Buying a used lift? Buyer beware


The idea that a dealer would want to buy a used lift has Jim Smith, Rotary Lift Canada’s Ontario sales manager, scratching his head. He knows that dealership closings have flooded the market with a lot of service department equipment. And the prices are tempting.

“But you don’t know what the owner did to it. What if an inexperienced mechanic was using it and didn’t know how to use it?”

Misuse such as using one arm under the corner of a two-post lift can cause stress or cracks inside the weld that can’t be spotted no matter how meticulous the inspection, says Smith, who has been selling lifts for 20 years.

“Whether it’s 18 months old or 15 years old, until you use it there’s no way of knowing, especially if the lift’s disassembled and sitting on the floor.”

He says buyers should insist on seeing the lift’s maintenance records history.
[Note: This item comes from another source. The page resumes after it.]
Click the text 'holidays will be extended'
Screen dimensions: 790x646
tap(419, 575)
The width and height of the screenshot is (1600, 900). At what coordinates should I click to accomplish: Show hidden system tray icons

If there is none, forget it. Even so, there’s no guarantee any report is adequate. Yes, most provinces mandate yearly inspections, but they don’t mandate inspectors’ qualifications, he says.

He runs off a list of parts that may need repairing or replacing: adapters; cylinders; cables. So make sure that replacement parts are available. The repair bill can easily equal the cost of the lift and then there are the shipping and reassembling costs. And even if the warranty’s still valid, it’s not transferable, he says.

Darcy Tallon is Canadian operations manager for Hunter Engineering Company. He’s responsible for service as well as sales and has over 10 year’s experience with alignment hoists. Hunter sells only alignment hoists.

Tallon says don’t shop for price.

“Don’t think only about the dollars. Don’t think that if something’s going for $3,000 and looks good, it’s a better deal than a new lift, which is going for $25,000.”   

He urges dealers to stick to name brands and see if parts and service are available for that brand. Even so, repairing or replacing these parts can be “expensive.”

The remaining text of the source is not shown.